I am trying to find a way to implement the isalnum() function to remove special characters from the output of my script.
url = "https://www.amazon.com/gp/bestsellers/electronics/ref=zg-bs_electronics_dw_sml"
webpage = requests.get(url, headers=headers)
soup = BeautifulSoup(webpage.content, 'html.parser')
items = soup.find_all(id="gridItemRoot")
csv_headers = ['Index', 'Title', 'Rating', 'Review Count', 'Price']
with open('amazon_tech.csv', 'w', encoding='utf-8', newline='') as f:
writer = csv.writer(f)
writer.writerow(csv_headers)
for item in items:
removechar = ['â', '€', '“']
index = item.find('span', class_='zg-bdg-text').text[1:]
children = item.find('div', class_='zg-grid-general-faceout').div
title = children.contents[1].text
rating = children.contents[2].text[:4]
reviewcount = children.contents[2].text[19:]

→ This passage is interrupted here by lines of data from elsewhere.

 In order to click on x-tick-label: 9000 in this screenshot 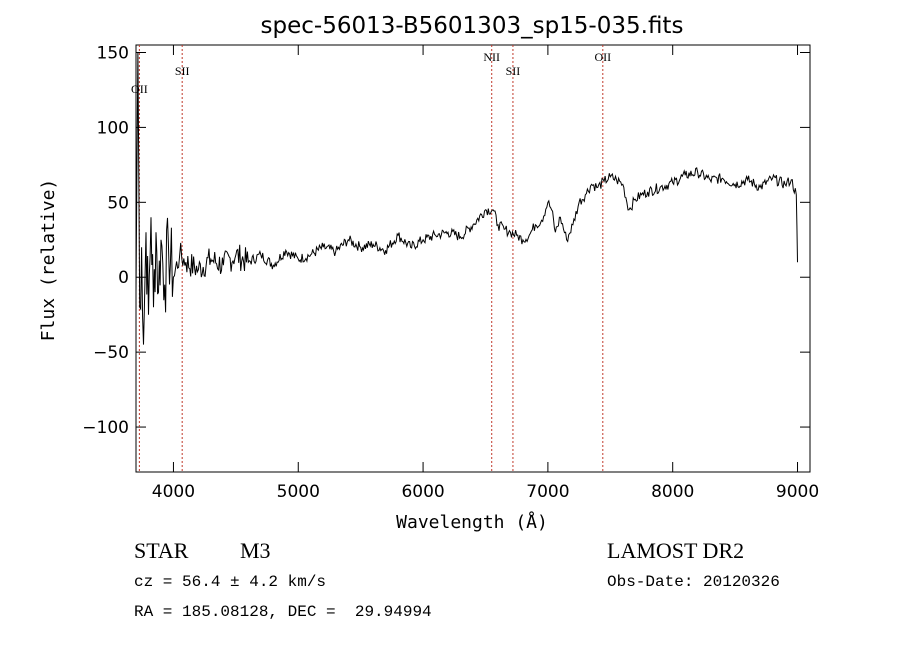, I will do `click(798, 492)`.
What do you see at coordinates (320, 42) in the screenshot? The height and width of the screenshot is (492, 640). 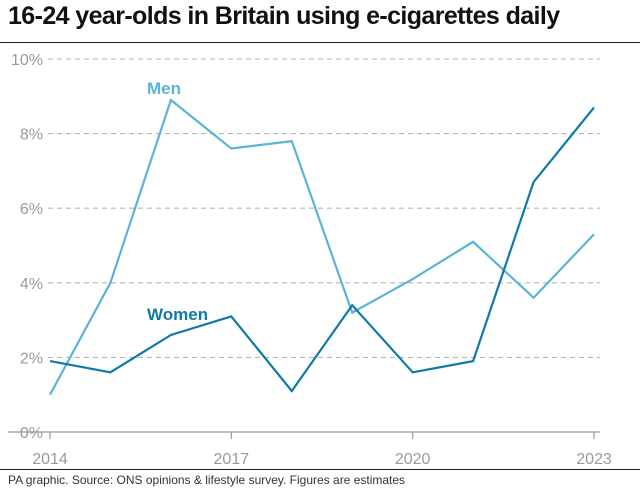 I see `title-divider` at bounding box center [320, 42].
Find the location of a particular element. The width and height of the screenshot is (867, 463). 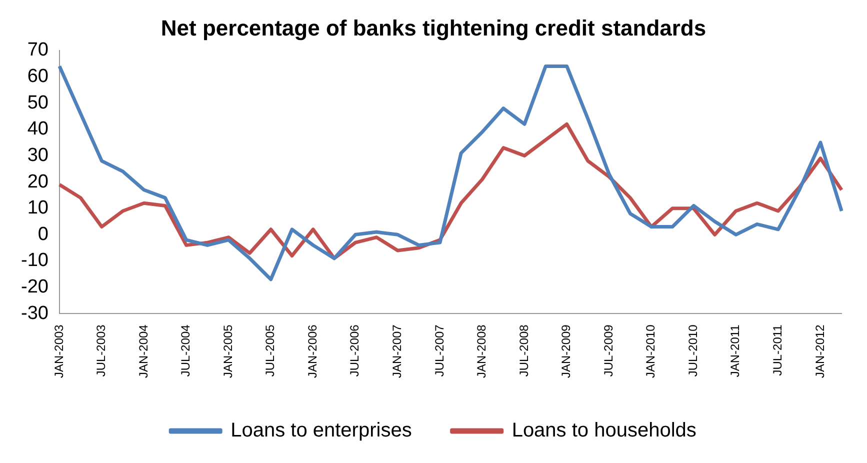

x-tick-label: JUL-2007 is located at coordinates (439, 350).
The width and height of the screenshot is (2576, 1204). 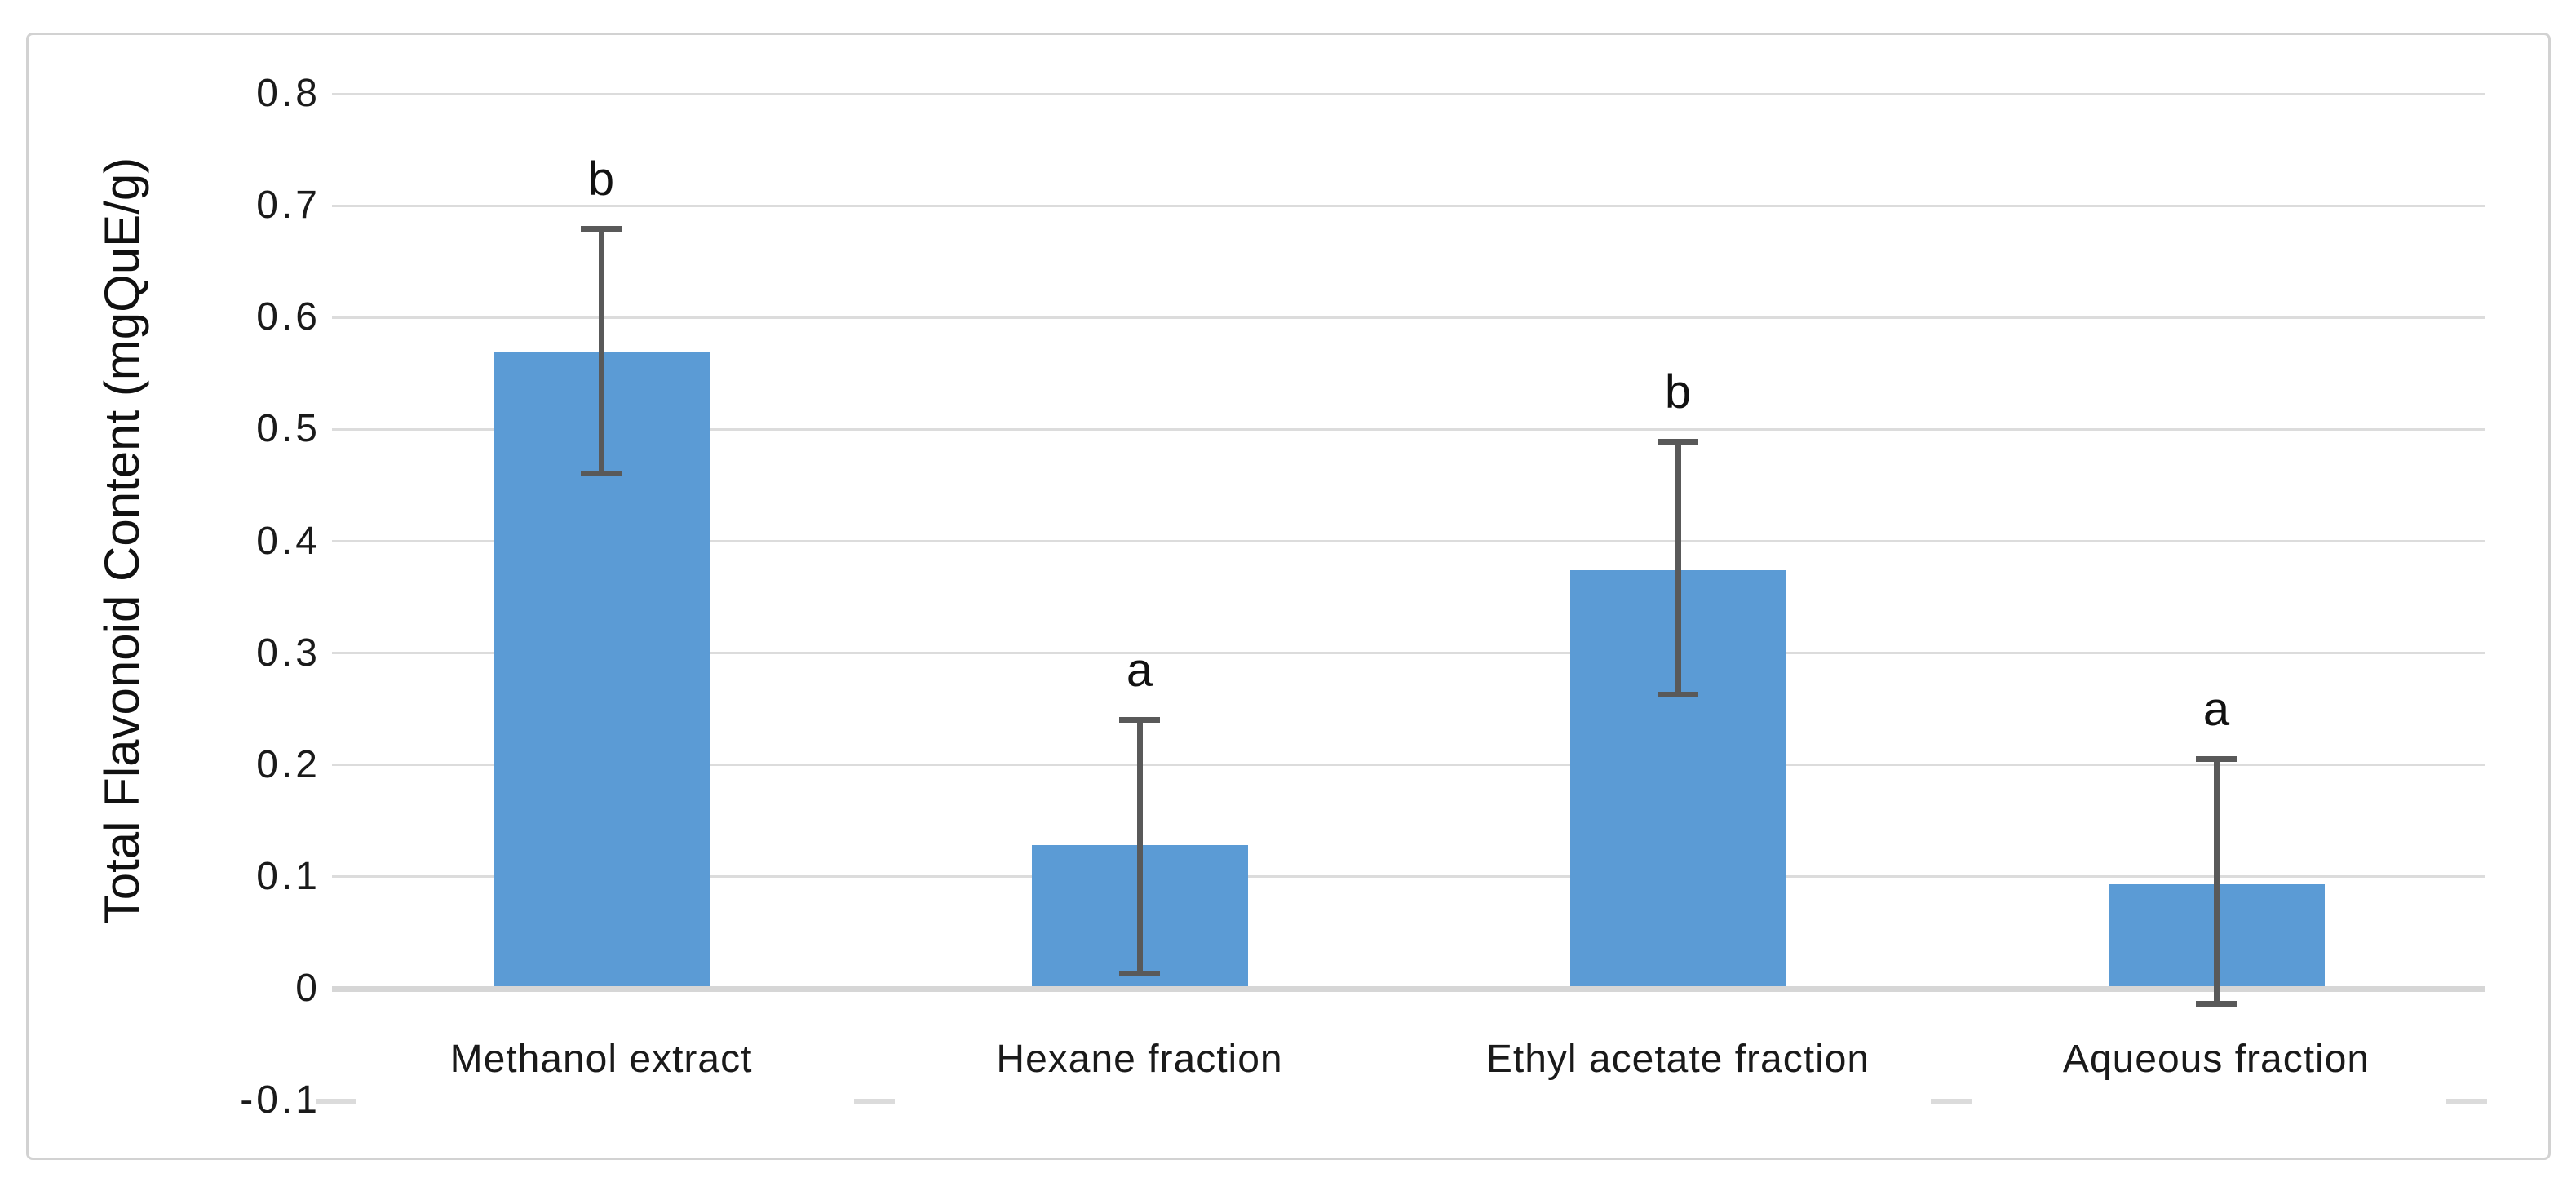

price = children.contents[-1].text
with open('amazon_tech.csv', 'a', encoding='utf-8', newline='') as f:
writer = csv.writer(f)
writer.writerow([index, title, rating, reviewcount, price])
I want to remove the special characters in the "removechar" list from the title, rating, reviewcount, and price strings, before its written to the csv file.
How can I achieve this?
I tried adding to the bottom code like this, but I got stuck.
for item in items:
removechar = ['â', '€', '“']
#added this <------------
for i in remove:
#added this <-------------
if item.isalnum():
index = item.find('span', class_='zg-bdg-text').text[1:]
children = item.find('div', class_='zg-grid-general-faceout').div
title = children.contents[1].text
rating = children.contents[2].text[:4]
reviewcount = children.contents[2].text[19:]
price = children.contents[-1].text
with open('amazon_tech.csv', 'a', encoding='utf-8', newline='') as f:
writer = csv.writer(f)
writer.writerow([index, title, rating, reviewcount, price])
I am completely lost on how to finish it.